Honestly, i live a life free of regrets. Everything i have ever done, every decision i have ever made, led me to where i am now. Everything i have, for better or worse, i asked for. There is still much room for improvement, and things i would not repeat... but to spend time on regret would take time away from appreciating what - and whom - i have in my life right now.
I would of stood up for myself when I was 17 instead of letting the parents scare me from my sexuality. If I would of done this my entire life would of been different. But I figure better late than never. Came out 2.5 years ago at the age of 46.
Regrets. I've got plenty, but the biggest one is not listening to that voice in my head at age 14 that was trying to get my attention, that all was not as it should have been. 24 years is too long to be deaf, dumb, and blind to one's own self.
Most definitely I would have come out when I was 14 instead of living a heterosexual life until I was 41, I'm now 46.
While I am much happier on many fronts coming out at an older age can be very challenging and for some of us everything you have created is gone or dramatically changed.
In came out as an openly Gay male at age 22 in 1972. For years I struggled for acceptance by my family.
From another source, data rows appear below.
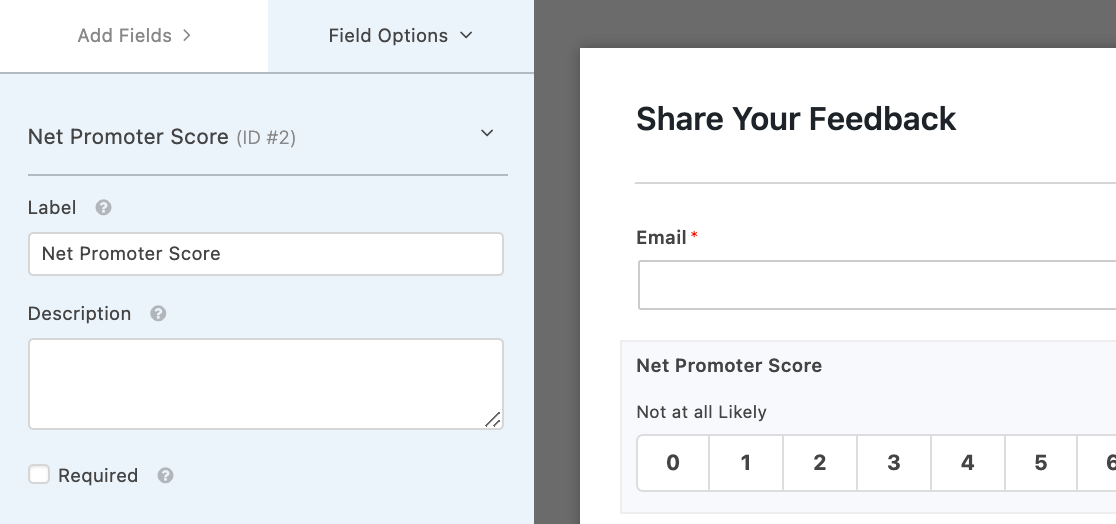The height and width of the screenshot is (524, 1116).
Task: Choose rating 4 on the NPS scale
Action: click(x=968, y=463)
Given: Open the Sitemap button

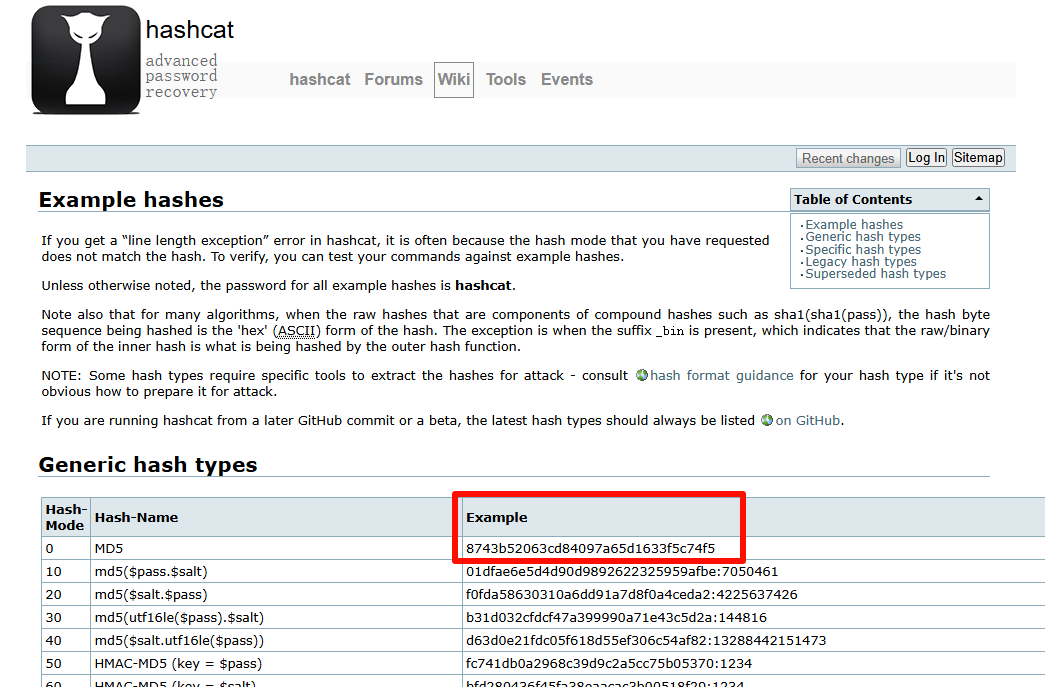Looking at the screenshot, I should (978, 158).
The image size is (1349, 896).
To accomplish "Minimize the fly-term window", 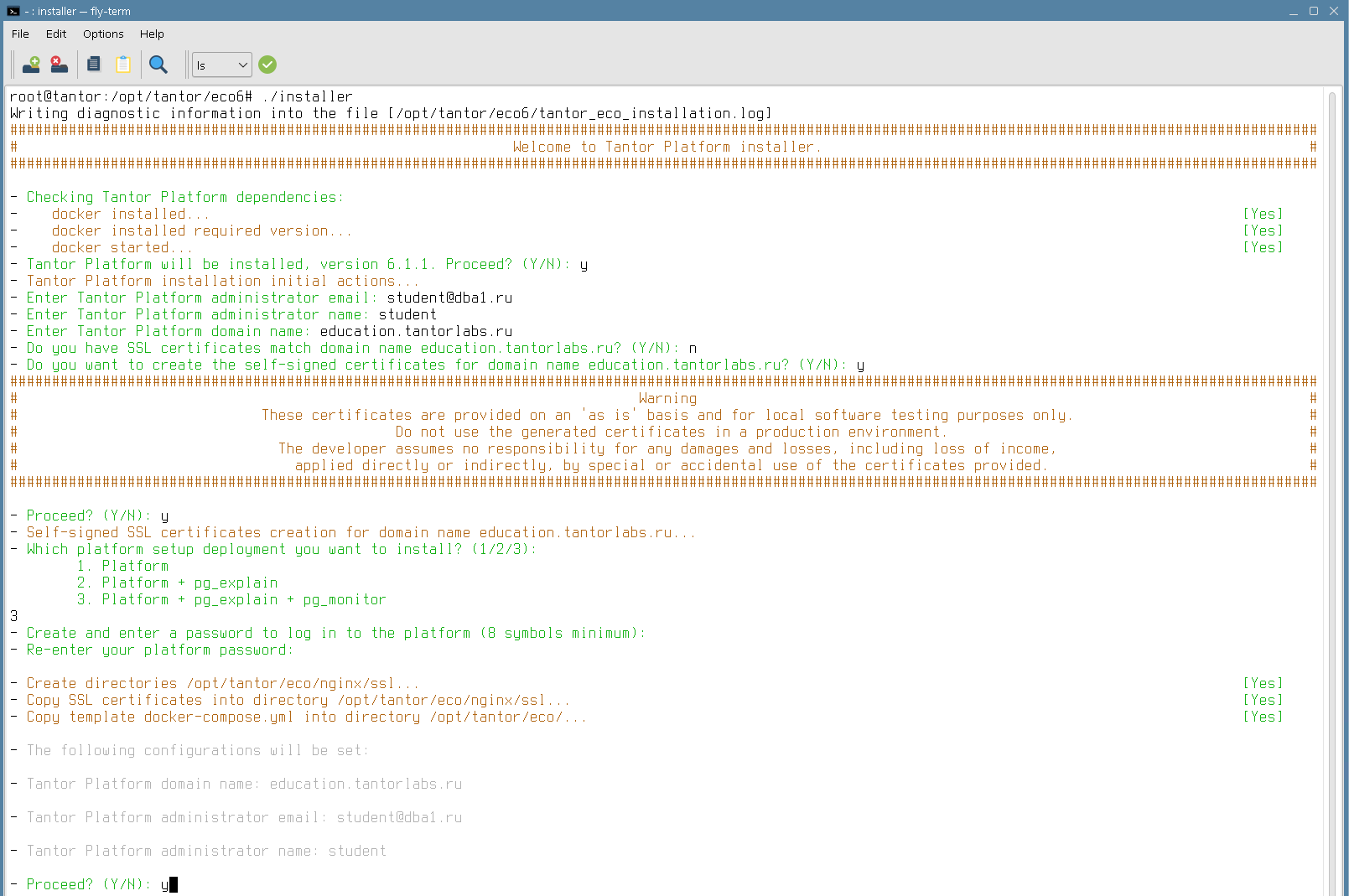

Finally, I accepted the fact that they will not acecpt the fact that I am an openly Gay male.
Rick, that is so much their loss. I am the Gay uncle who has disowned his family. I'll create my own Gay family thank you.
Hoo boy... I often thought that if I wrote an autobiography, I would have to title it, "Regrets, I've Had Nothing But..."; as a riff on the Sinatra song! ;-)
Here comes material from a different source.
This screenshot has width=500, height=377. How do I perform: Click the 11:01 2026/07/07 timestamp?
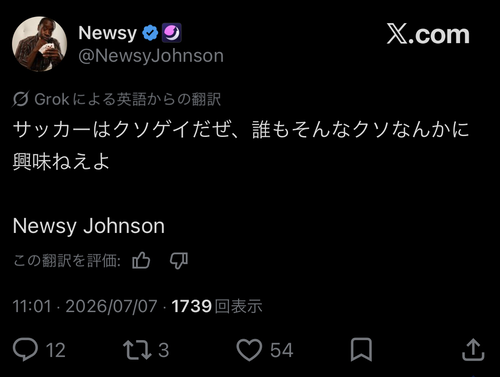pyautogui.click(x=85, y=306)
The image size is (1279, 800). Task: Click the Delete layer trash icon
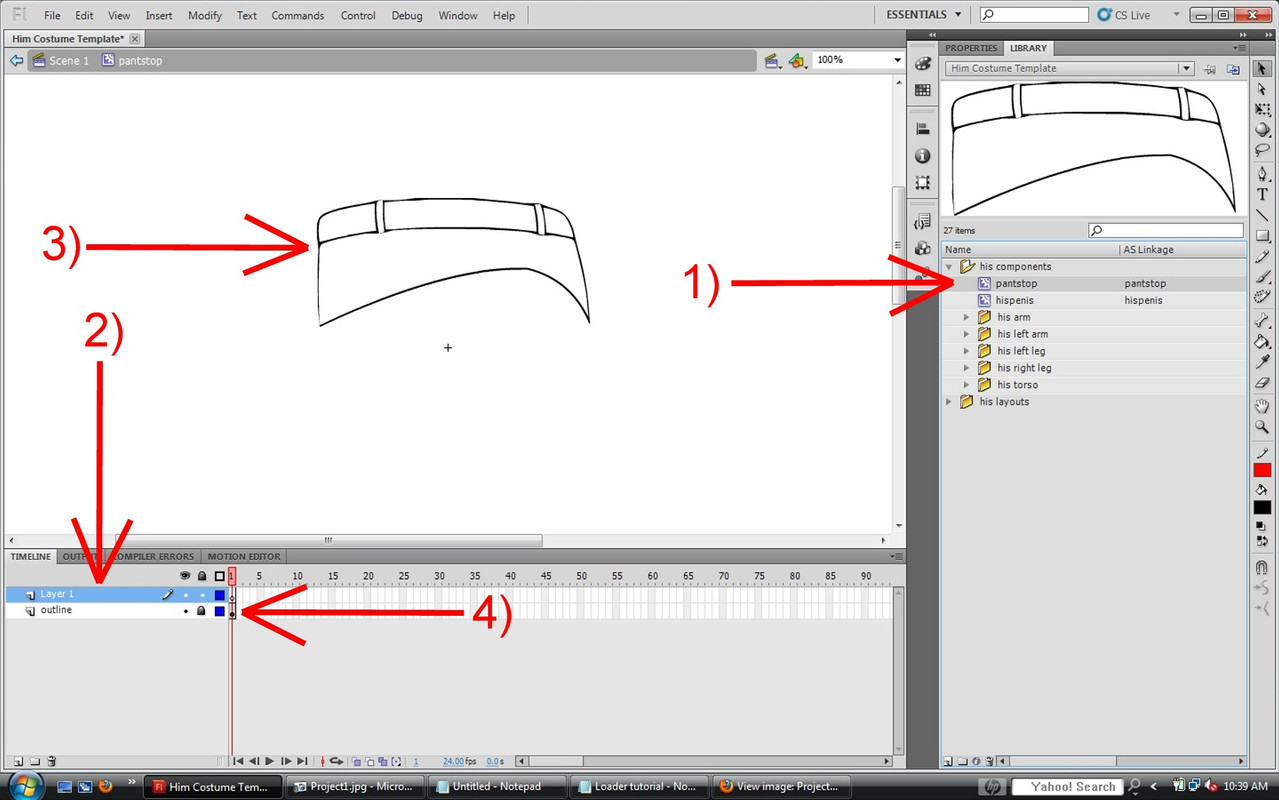point(52,761)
I've done many stupid things which teach me life lessons, and I've learned a LOT.
But my only real regrets are those times I've hurt people. How I wish I could go back and undo that. Since I cannot, I try my best to honor those people by learning from that moment and trying never repeating that mistake.
I'd have chosen to go to my state university ad of the out-of-state university in the South that I went to. For reasons far too deep to go into.
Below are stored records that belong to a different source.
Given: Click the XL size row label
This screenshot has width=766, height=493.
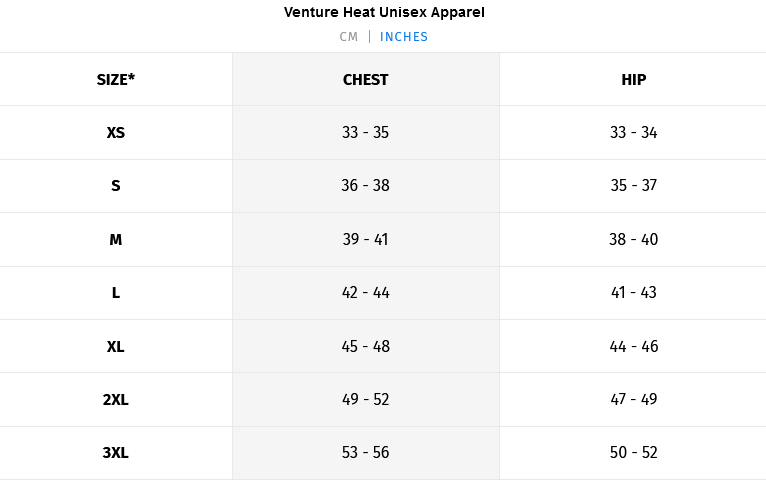Looking at the screenshot, I should (x=116, y=347).
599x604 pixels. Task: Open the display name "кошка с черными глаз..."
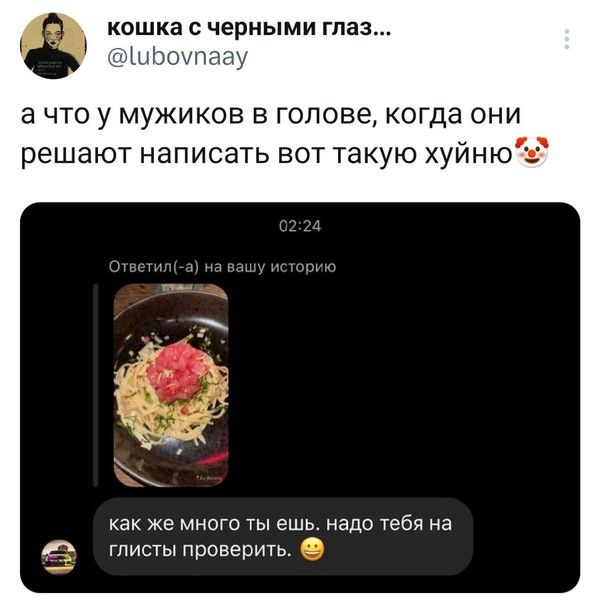click(x=249, y=28)
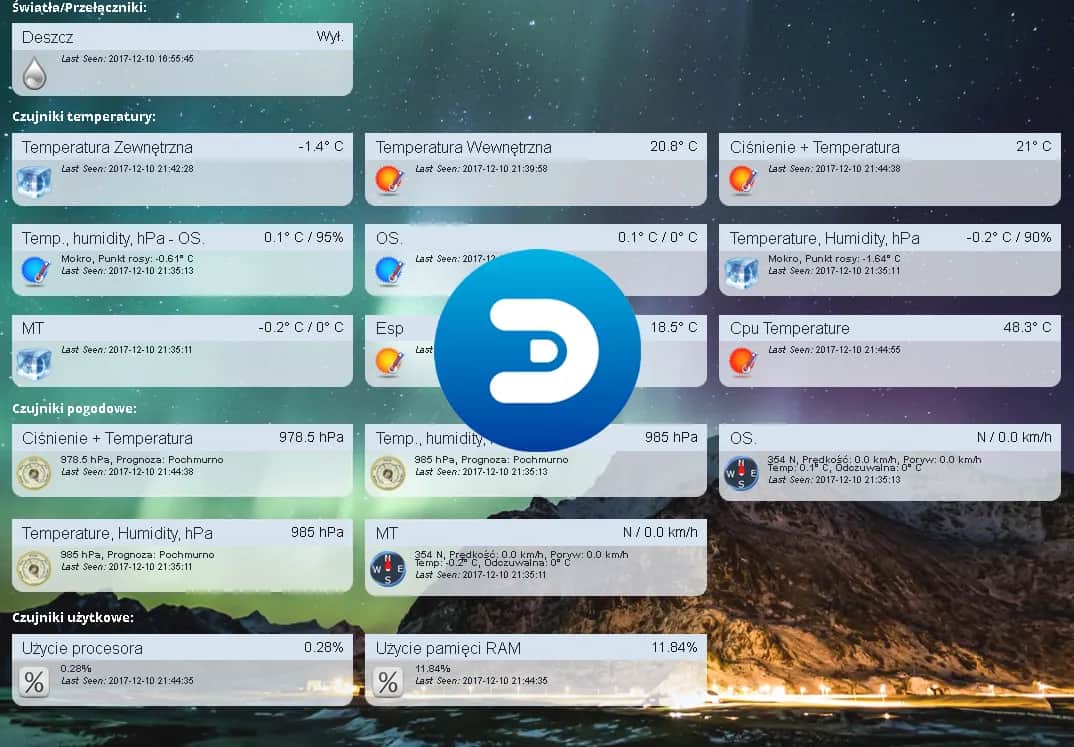Select the 48.3° C Cpu temperature value
This screenshot has width=1074, height=747.
click(x=1027, y=327)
seems to be somewhat common here - coming out too late. well, maybe not too late, but later than i should have. i am now 60, but my initial inkling that i enjoyed more than just the simple male companionship of my youth came when i was about 24. my first two sexual encounters with men were not fruitful, and i tried to convince myself that they were just one-time flings that would never recur. i guess i should have known that all the gay porn and playgirl that i read and masturbated with had to mean more than just fantasy. it wasn't until i was 48 that i ran the risk of checking my sexuality with another man. so the overall regret is that i didn't take heed of my desires in my 20s but waited so long.